床を拭いたり花に水をあげたりビー玉さんの置き場所を決めたりなんだかんだしている間に、とりとねこはバスタオルの上から勝手に下りて遊びだしていた。
「からだが重いよ、ねこくん」
「ぼくもです、とりさん」
そんなことを言いながら濡れた身体でずるずる動いている。
「こらー。タオルの上から動かないでよ」
「ちっ、みつかったか」
「みつかったかー」
ずるずるとバスタオルに戻ったふたりは、ひそひそと話している。
「サワダさんはジェントルマンだったな」
「泊まっていかなかったもんね」
「仕事が朝早いって言ってたからな」
とりがふこりと頷く。
「まじめな青年だ」
「マキの料理、おいしいって食べてたね」
ねこが言う。
「そんなにおいしそうに見えなかったのに」
うるさい。
「やさしいんだね、サワダさん」
「キスもやさしかったな」
「そうそう。
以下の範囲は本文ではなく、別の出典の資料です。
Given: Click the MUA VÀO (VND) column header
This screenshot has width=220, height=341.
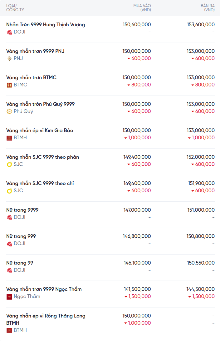Looking at the screenshot, I should click(142, 8).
ちゅって」
「ちゅっ」
「うふふ」
「うふふふふ」
「その会話やめなさい」
昨夜は動かないただのぬいぐるみのふりしてたくせに。
見るところは見てるな。
本当に恥ずかしいんだけど。
「次にサワダさんが来たときは、玄関にふたりの臨時のお部屋作るからね」
私が言うと、ふたりはバスタオルの上で抗議の声を上げる。
「えー、それはひどいぞー」
「おうぼうだー」
「知りません」
無視していると、そのうちにふたりは濡れた身体でデモ行進を始めた。
「マキの横暴を許すなー」
「ゆるすなー」
ずるずるずる。
「濡れた身体で動くなって言ってるでしょ」
捕まえるとふたりは、きゃああ、と嬉しそうな声を上げる。
「ほら、これでも見てて」
テレビの前にタオルを敷いてリッキーのトレーニングDVDを再生した。
「みんなー、今日の気分はどうだー?」
「最高です!」
「最高です!」
リッキーのおかげでふたりがやっとタオルの上から動かなくなったので、私も出勤の支度を始める。
次は、泊まっていってくれるといいな。